[Stored data entries]
--- --- ---
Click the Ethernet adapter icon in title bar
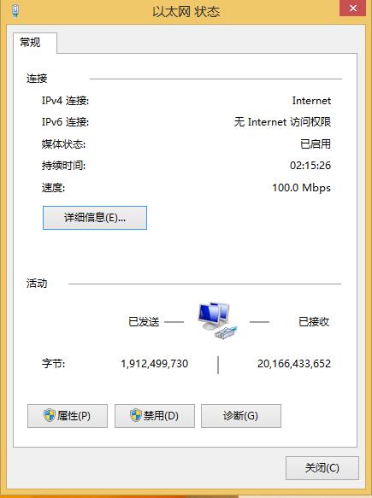Screen dimensions: 372x498 pyautogui.click(x=15, y=11)
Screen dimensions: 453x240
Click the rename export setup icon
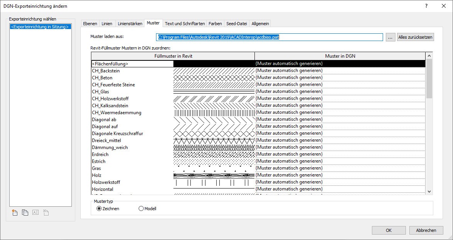click(35, 213)
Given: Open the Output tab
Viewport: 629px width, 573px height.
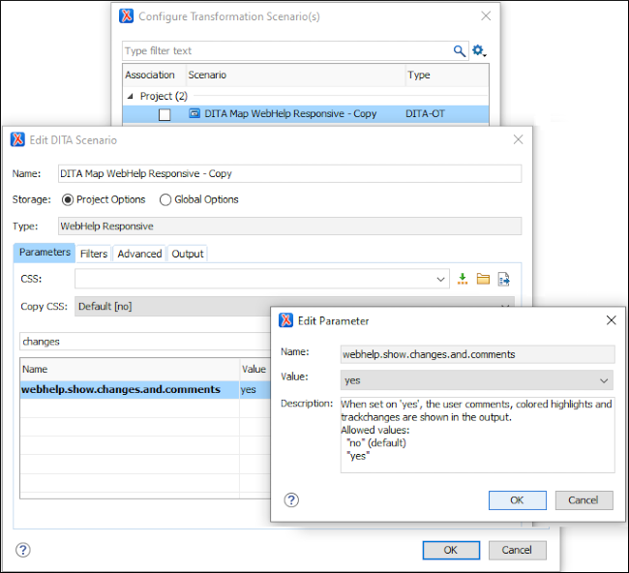Looking at the screenshot, I should [188, 254].
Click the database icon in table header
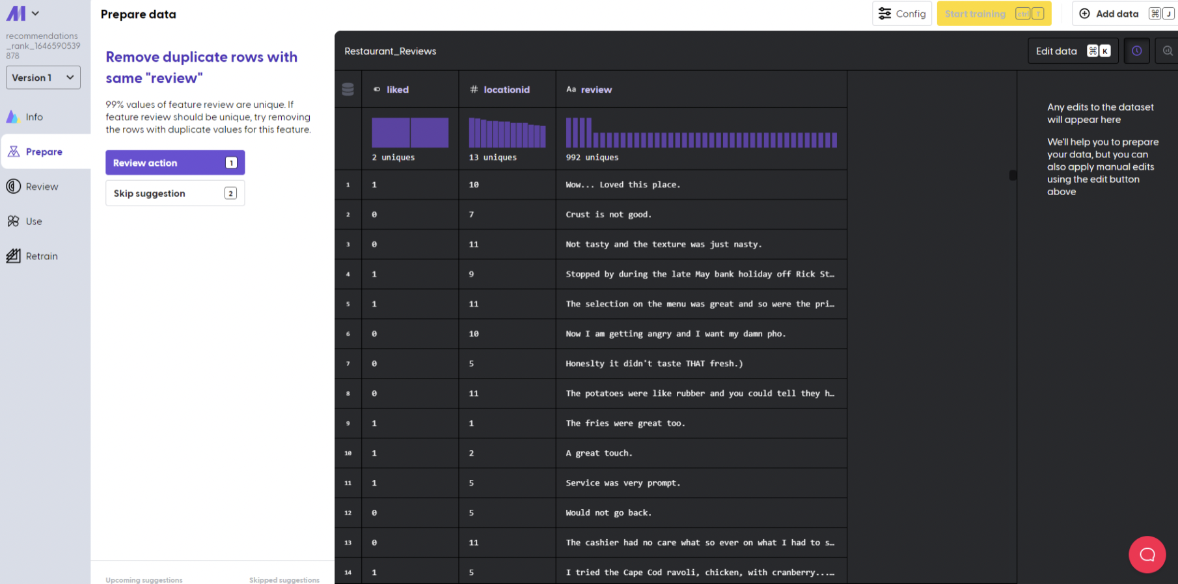1178x584 pixels. (348, 89)
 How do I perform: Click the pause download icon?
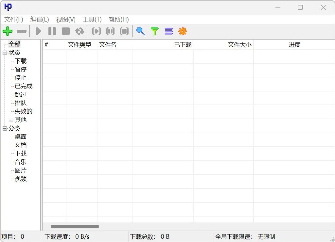pos(52,31)
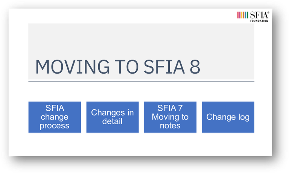Open the SFIA change process box
289x173 pixels.
click(55, 117)
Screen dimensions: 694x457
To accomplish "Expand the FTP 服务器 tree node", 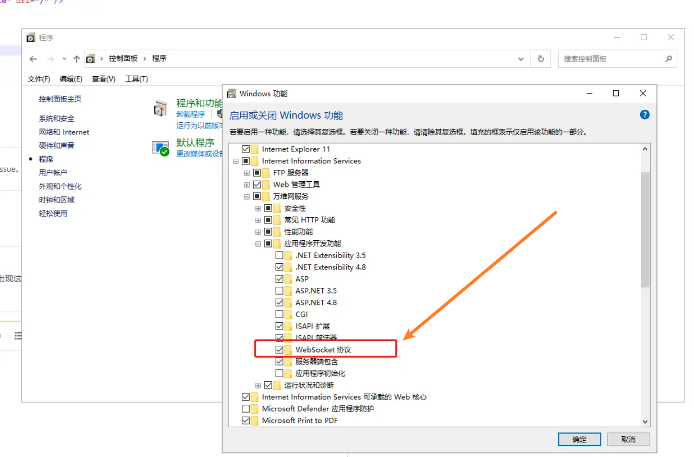I will [247, 173].
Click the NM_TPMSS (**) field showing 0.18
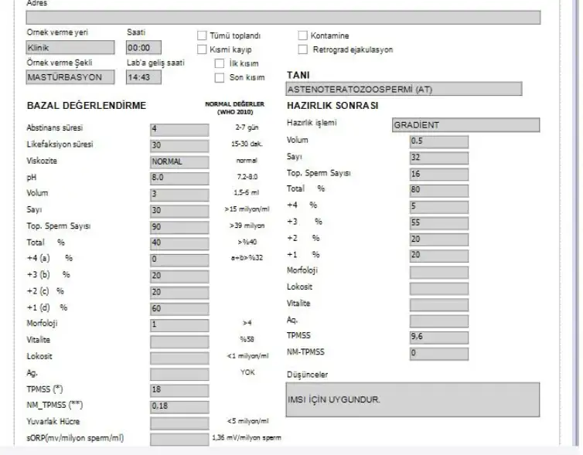Viewport: 583px width, 455px height. click(179, 406)
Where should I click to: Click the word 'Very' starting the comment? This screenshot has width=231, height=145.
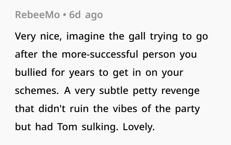click(x=25, y=36)
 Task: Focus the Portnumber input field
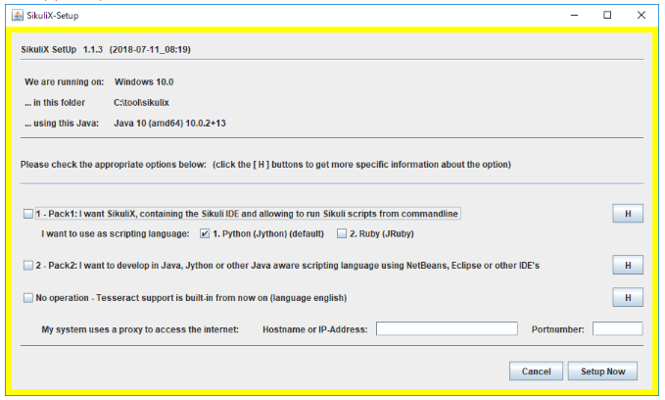tap(617, 328)
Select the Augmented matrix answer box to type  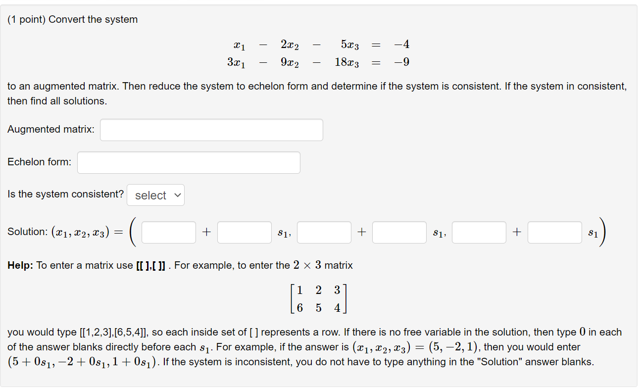(x=211, y=130)
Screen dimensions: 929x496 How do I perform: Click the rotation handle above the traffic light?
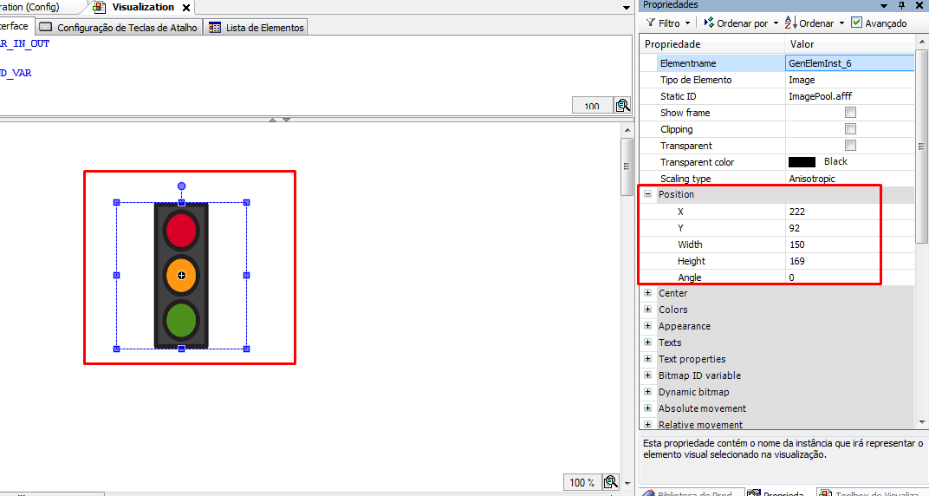tap(181, 186)
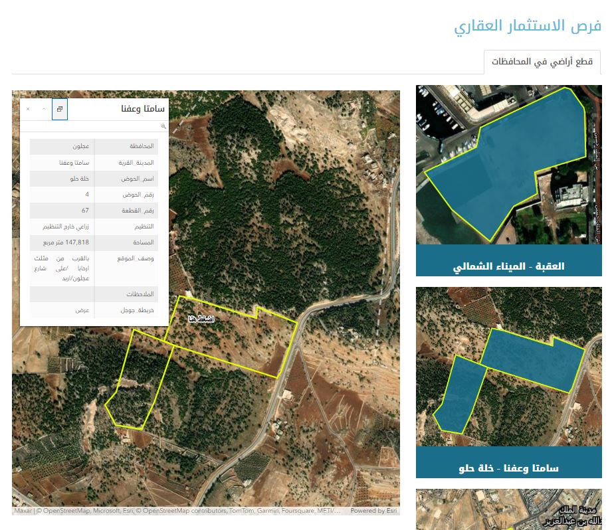The image size is (612, 530).
Task: Click the Powered by Esri attribution
Action: 373,511
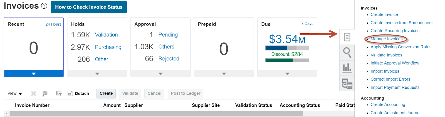Click the grayed-out delete X icon
This screenshot has height=117, width=445.
click(33, 93)
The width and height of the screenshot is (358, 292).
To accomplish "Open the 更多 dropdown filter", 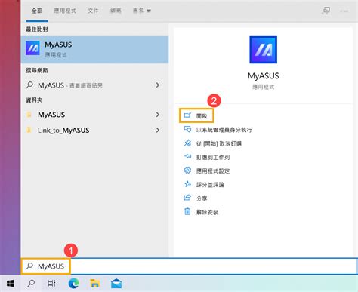I will 142,11.
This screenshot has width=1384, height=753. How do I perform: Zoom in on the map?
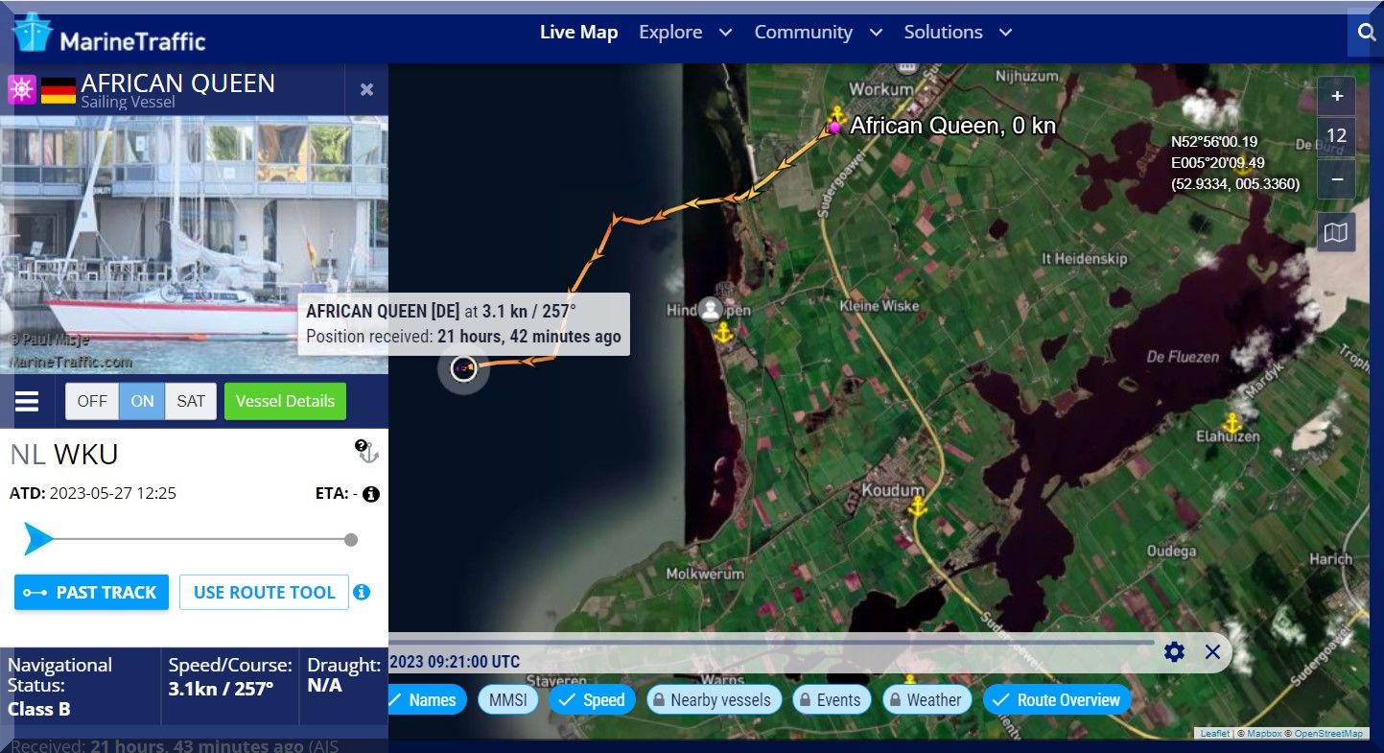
--- --- ---
**WORK TO BE COMPLETED**
Every line from the first line of the entries above through the line with "Given: Open the Output tab" must be repeated exactly, and pictures must not be.

**EXERCISE OUTPUT**
Click the Ethernet adapter icon in title bar
Screen dimensions: 372x498 pyautogui.click(x=15, y=11)
Screen dimensions: 453x240
Click the rename export setup icon
click(35, 213)
Given: Open the Output tab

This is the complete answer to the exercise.